Add template via the UI

You can configure various aspects of a "Test Run" template in the UI, including:

  1. Modifying the Template Data: In the Test Cases tab, define or update test cases by adding or removing data items. Each test case item requires a query and an expected response. You can optionally provide additional data like Filter, Source, Block, and Category for each test case item.
  2. Modifying the Request Payload: In the Request Payload tab, modify the Request Payload to match your API requirements by using the built-in JSON editor. Use placeholders (e.g., {query}) for dynamic values from your test cases or missions.
  3. Defining or updating the Pre-Request and Post-Request: Navigate to the Pre-Request and Post-Request tabs and use the built-in JSON editor to define or update the pre-request and post-request payloads.
  4. Crafting the LLM Evaluation Prompt: In the LLM Evaluation Prompt tab, enter your prompt in the text area.
  5. Selecting the appropriate Input Field and Output Field:
    • Click on the "Input Field" button.

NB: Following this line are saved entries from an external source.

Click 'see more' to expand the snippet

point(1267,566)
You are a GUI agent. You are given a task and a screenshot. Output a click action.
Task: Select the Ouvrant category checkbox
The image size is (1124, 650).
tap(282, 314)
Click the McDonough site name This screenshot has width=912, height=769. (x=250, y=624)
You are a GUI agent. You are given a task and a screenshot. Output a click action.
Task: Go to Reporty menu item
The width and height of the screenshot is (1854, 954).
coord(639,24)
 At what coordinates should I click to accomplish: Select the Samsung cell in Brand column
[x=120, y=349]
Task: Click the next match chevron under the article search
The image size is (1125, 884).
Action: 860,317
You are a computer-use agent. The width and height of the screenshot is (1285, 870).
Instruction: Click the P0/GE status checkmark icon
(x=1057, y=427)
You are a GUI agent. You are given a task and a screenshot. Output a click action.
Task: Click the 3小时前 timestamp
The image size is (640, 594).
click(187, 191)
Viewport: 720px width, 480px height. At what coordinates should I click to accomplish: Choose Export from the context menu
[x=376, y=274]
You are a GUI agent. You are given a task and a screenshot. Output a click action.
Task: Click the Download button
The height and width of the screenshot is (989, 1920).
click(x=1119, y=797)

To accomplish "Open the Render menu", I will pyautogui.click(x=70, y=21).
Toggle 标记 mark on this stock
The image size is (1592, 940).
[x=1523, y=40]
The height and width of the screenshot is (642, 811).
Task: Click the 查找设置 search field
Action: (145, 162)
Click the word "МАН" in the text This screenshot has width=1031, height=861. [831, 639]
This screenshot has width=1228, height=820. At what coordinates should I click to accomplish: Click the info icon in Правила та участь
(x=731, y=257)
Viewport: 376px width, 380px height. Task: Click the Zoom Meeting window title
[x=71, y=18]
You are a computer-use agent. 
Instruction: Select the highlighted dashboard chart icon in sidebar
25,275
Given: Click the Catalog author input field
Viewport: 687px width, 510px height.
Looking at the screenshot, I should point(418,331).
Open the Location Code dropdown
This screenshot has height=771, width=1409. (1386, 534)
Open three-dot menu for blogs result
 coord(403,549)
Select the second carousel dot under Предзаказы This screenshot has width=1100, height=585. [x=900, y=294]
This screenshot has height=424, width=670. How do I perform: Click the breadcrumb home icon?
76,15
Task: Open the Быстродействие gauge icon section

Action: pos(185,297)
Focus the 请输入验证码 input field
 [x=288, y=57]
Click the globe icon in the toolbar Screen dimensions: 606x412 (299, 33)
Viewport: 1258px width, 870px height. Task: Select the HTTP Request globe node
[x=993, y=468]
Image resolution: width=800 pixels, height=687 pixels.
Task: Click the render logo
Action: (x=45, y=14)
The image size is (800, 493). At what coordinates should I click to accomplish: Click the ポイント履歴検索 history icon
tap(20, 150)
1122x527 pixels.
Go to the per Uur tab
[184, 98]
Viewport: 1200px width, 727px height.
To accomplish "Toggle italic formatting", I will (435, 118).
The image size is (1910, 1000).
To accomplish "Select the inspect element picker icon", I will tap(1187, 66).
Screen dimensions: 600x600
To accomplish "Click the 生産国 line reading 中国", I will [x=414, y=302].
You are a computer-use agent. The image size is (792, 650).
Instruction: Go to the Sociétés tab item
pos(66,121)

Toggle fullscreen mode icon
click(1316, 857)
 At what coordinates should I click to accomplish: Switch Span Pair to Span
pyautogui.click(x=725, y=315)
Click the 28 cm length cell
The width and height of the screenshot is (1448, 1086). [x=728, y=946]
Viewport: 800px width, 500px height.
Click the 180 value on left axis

A drawer will open displaying the "Request Payload" as a JSON Tree. Click on the node representing the field you want to use as input.
    • Click on the "Output Field" button. Before selecting an output field, you need to run the request to get an example response. Once you have an example response, a drawer will open displaying the "Response Payload" as a JSON Tree. Click on the node representing the field you want to use as output for the assessment.

Example

Let's say you're testing a language translation model. A test case might involve a query in English ("Hello, world!") and its expected translation in Spanish ("¡Hola, mundo!"). You'd define the Request Payload to include the English query as {query}, and the model's response would be compared to the expected Spanish translation.

Restarting and Deleting

  • Restart: You can restart a "Test Run" by sending a POST request to the /invoke_run endpoint with the RUN_ID and TEMPLATE_ID or by using the UI's restart button.
  • Delete: Delete a "Test Run" by sending a DELETE request to the /delete_run/<run_id> endpoint or by using the UI's delete button.

Additional Information

  • The results of each test case, including the LLM assessment, are stored in Firestore.
  • You can filter and analyze test run results using the UI or by querying the Firestore database directly.
  • Consider organizing your test cases using the optional Filter and Category fields for better management and analysis.

Disclaimer: This is not an officially supported Google product.